The quantity of people, flyers, videos, photos, noises, music, made me feel an overwhelmed sensation. I was talking with my family when my sister’s boyfriend asked me: if you have to think of the mountains and valleys of our little town in Argentina, and the same time think of that corner in NY, what do you feel? I said I can feel the most amazing contrast that I could find, so different places equally overwhelming.
Among the best moments, the snow fight in Central Park and the songs with Timo’s ukulele in the subway were my favorites. Timo and I enjoyed singing a couple of song in the subway and there was a good response: people cheered, ask for more songs, and took videos of us. If a can do a generalization: the Argentineans have fun drawing attention or at least Timo and I. Furthermore, I felt that Timo and I were one of the few Argentineans in US, in New York I felt that we were a million, I saw around 45 Argentineans: families, group of friends, couples, in each excursion we heard our distinctive Spanish accent.
Although we went to a lot of places, a long weekend was not enough to know all of the key places. My wish at the end: coming back to NYC if is possible, but when the weather is warmer, definitely. Coming back and continuing to tour this amazing city.
If I have to give details of each moment, I would use thousands of words. However, each excursion left me at least a good memory: a joke, a phrase, a talk, a noise, a song or simply some nice landscape.
It has been a long time since I did a group trip, although it reminded me how nice it is, this opportunity was especially different. So the trip not only offered me the possibility to enjoy the city, but also the opportunity to get to know more of my exchange peers. I shared accommodations in a nice apartment with Oceane, Candince, Mariam and Nadine, thanks girls for everything, especially for the funny talks at night! We also shared the activities with Alessandro, Nico, Marco, Ashraf, Timo, CK, Aaron, Nima, Patrick, Thais, Imane, Marlitt and Ariel. We were more than 15 exchange GW students enjoying NYC. It was funny how we were changing the language constantly: people around us could hear phrases in French, Italy, Arabic, Spanish, Korean, and our international English in all types of accents lacking the American accent.
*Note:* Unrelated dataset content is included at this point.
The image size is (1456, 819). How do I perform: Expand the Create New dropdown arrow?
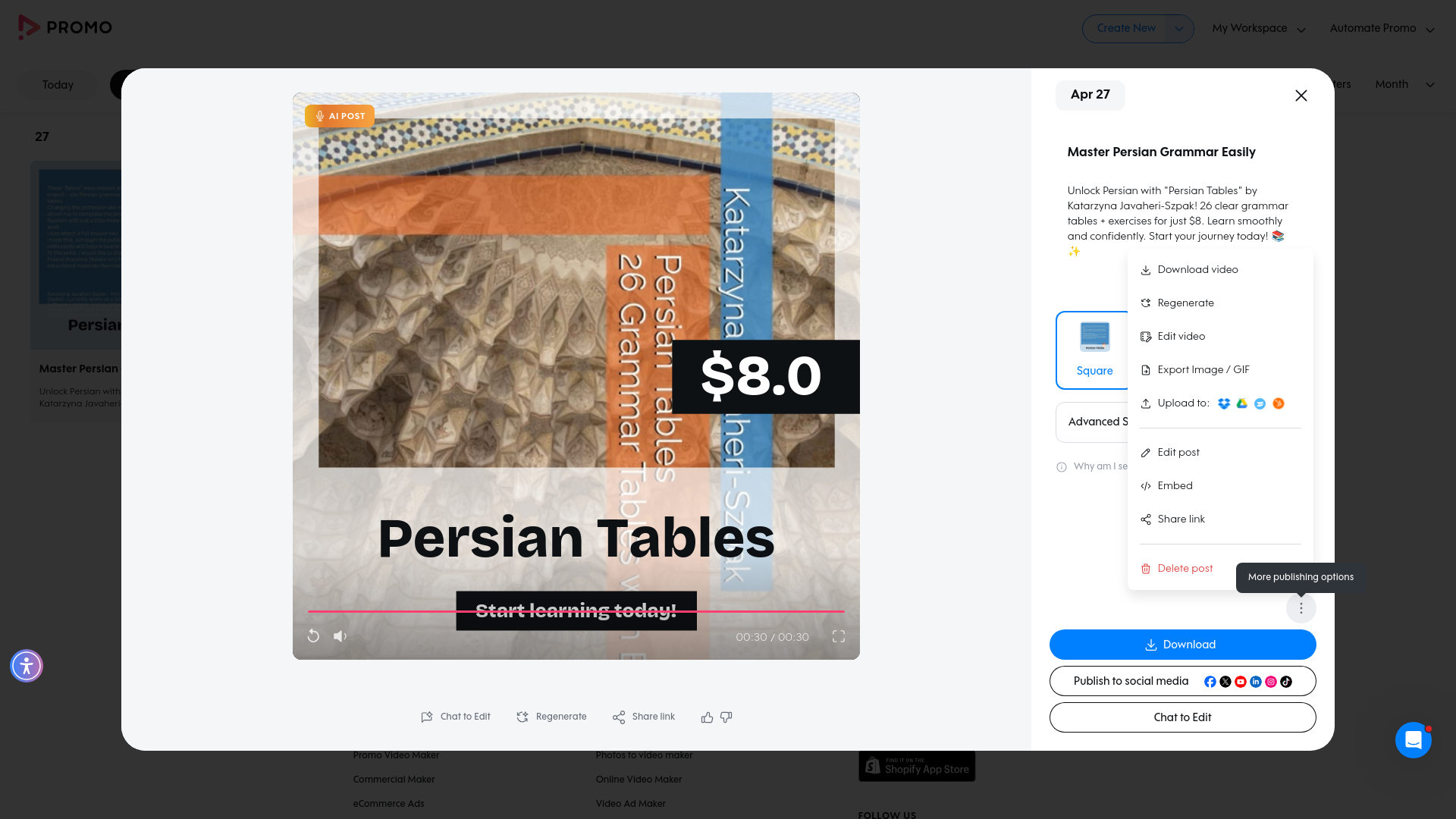(x=1178, y=29)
While I was returning to DC, I read a friend’s post on Facebook, who talked about her exchange. She numerated his classmate’s different nationalities, and said something which expressed perfectly what I could realize in this trip but I couldn’t explain before read the post. She give the perfect word to express it: spending the trip with two French, two Italian, two Egyptians, one Libyan, threes Australian, one Moroccan, one German, one Brazilian, another Argentinean, experimenting such contrast of culture but in the same time laughing and enjoying with the same things means coexistence.